Пьеро взял сына за руку, и они пошли в спальню Маргериты.

Леонардо чувствовал, что отец дрожит.

И в эти несколько мгновений он действительно ощущал себя сыном своего отца.

Хотя Леонардо каждую ночь просыпался от вернувшегося кошмара, в доме матери, с его земляным полом и тростниковой крышей, ему стало легче. В этом домике прошло его детство. Катерина обожала его. Это от нее унаследовал он искривленный палец и в честь нее неизменно писал этот мелкий дефект у всех своих «маленьких Мадонн». У матери было на удивление сильное, открытое лицо, прямой нос с небольшой горбинкой и печально поджатые глубокомысленные губы. Высокая, широкоплечая, смуглая, она ничем не походила на трех юных женщин, на которых поочередно женился отец Леонардо. Если бы не искривленный палец, никто бы не нашел сходства между матерью и сыном.

И – полная противоположность отцу – в проявлении любви она была щедра и телесна.

– Леонардо! – кричала она, махая ему руками от дверей домика.

Ее бочкообразный супруг Ачаттабрига, который был строителем печей для обжига, стоял во дворе между повозками, на которых лежала в разобранном виде летающая машина, готовая отправиться к утесу, с которого ей предстоит взлететь. Ачаттабрига тоже кричал, зовя Леонардо вернуться.

Леонардо провел эти последние дни наедине с собой, чураясь даже общества Сандро и Никколо; они были на него не в обиде, потому что он частенько вел себя так, когда работал. Днем он дремал урывками, а ночью почти не спал. Он делал наброски и записи в записной книжке при свете водяной лампы собственного изобретения и проводил бессчетные часы под своей летающей машиной, которую укрепили на прочной раме из дерева, вырубленного в ближнем лесу. Великая Птица напоминала ярко раскрашенное насекомое. Ее парные, как у стрекозы, крылья по форме были похожи на крылья летучей мыши и так же изогнуты. Материалом им служила бумазея, закрепленная тонкими полосками меха. Под большими, голубыми с золотом крыльями находилась сбруя пилота – парные «весла», рычаги ручного управления, петля, соединенная с рулем, похожим на птичий хвост, и ножные педали.

Завтра Леонардо взлетит на своей Великой Птице, исполняя желание Великолепного; он знал, что готов к полету, потому что вдруг затосковал по шуму и приятелям. Однако оставалось сделать еще кое‑что, и он хотел взять с собой Никколо.

Он оставил Сандро наблюдать за подмастерьями.

– Мы вернемся через пару часов, матушка! – прокричал Леонардо во все горло, потому что они уже порядочно отошли от дома.

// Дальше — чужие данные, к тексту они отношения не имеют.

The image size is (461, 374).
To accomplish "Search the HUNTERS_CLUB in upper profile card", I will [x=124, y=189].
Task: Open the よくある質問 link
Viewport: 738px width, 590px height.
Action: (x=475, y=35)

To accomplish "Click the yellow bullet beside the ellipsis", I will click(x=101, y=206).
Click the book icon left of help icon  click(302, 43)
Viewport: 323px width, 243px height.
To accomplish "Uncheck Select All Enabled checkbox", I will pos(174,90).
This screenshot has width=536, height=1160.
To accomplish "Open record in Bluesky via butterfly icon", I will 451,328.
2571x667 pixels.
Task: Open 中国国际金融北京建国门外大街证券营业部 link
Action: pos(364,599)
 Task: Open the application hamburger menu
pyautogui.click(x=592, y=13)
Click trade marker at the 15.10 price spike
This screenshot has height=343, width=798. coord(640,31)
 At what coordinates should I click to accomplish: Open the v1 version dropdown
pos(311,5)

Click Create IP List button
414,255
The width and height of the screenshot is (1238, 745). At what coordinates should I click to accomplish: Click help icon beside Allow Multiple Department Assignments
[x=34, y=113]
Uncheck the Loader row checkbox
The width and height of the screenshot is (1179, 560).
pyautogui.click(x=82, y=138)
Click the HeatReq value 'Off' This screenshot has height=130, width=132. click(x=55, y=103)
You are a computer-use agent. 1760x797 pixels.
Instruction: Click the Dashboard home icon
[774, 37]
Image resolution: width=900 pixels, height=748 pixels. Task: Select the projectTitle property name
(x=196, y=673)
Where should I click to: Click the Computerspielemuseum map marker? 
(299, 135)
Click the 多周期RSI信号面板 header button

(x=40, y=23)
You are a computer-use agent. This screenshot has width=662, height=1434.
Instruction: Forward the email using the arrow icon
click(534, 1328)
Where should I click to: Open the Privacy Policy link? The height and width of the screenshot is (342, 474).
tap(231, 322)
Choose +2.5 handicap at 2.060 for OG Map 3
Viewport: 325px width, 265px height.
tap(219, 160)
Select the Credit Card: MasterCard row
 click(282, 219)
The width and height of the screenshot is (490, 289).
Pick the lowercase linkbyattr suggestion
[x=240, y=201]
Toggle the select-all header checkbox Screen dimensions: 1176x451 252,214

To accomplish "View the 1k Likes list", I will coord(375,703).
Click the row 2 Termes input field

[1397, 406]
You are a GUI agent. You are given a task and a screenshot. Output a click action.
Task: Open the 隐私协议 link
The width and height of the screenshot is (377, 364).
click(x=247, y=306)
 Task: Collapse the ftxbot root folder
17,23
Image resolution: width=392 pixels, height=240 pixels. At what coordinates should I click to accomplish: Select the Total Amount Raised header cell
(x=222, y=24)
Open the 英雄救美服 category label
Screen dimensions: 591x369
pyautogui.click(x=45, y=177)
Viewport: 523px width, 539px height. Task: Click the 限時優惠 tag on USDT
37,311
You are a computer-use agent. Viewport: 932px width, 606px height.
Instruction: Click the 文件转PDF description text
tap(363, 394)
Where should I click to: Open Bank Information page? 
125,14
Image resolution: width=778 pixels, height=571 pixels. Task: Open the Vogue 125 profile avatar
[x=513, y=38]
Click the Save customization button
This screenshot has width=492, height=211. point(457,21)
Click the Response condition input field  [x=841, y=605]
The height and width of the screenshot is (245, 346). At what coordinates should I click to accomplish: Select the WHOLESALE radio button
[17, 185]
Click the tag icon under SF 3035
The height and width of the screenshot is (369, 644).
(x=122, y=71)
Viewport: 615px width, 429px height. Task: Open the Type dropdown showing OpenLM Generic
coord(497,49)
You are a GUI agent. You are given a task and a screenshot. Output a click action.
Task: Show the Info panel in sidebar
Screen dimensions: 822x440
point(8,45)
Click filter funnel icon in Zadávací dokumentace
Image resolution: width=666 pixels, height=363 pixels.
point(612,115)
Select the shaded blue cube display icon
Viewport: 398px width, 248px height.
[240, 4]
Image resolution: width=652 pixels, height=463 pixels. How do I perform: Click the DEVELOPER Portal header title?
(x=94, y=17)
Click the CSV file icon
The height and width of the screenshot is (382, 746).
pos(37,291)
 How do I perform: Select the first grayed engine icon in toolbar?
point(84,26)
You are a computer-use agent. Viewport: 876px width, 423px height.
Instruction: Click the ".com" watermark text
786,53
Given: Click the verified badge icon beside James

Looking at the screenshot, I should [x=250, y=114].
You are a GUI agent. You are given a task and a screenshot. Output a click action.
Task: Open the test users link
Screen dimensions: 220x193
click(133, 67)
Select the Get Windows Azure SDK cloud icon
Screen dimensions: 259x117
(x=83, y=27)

Катерина еще пуще замахала руками и закричала:

– Возвращайся немедля! Возвра…

Не успел Леонардо ответить ей, как увидел Лоренцо Медичи, выходящего из‑за домика, где он привязал своего большого коня. Из почтения Леонардо и Никколо сразу же заспешили вниз по холму; но Лоренцо сам побежал им навстречу. На нем была короткая, с прорезями но последней моде, куртка, лосины и черная шелковая охотничья шляпа. На широком, румяном, без малейших признаков экземы лице играла улыбка; темные глаза, придававшие этому лицу выражение силы, щурились на солнце. Пряди густых каштановых волос падали на лоб. Вероятнее всего, он провел все утро, охотясь и упражняясь в силе и ловкости с друзьями.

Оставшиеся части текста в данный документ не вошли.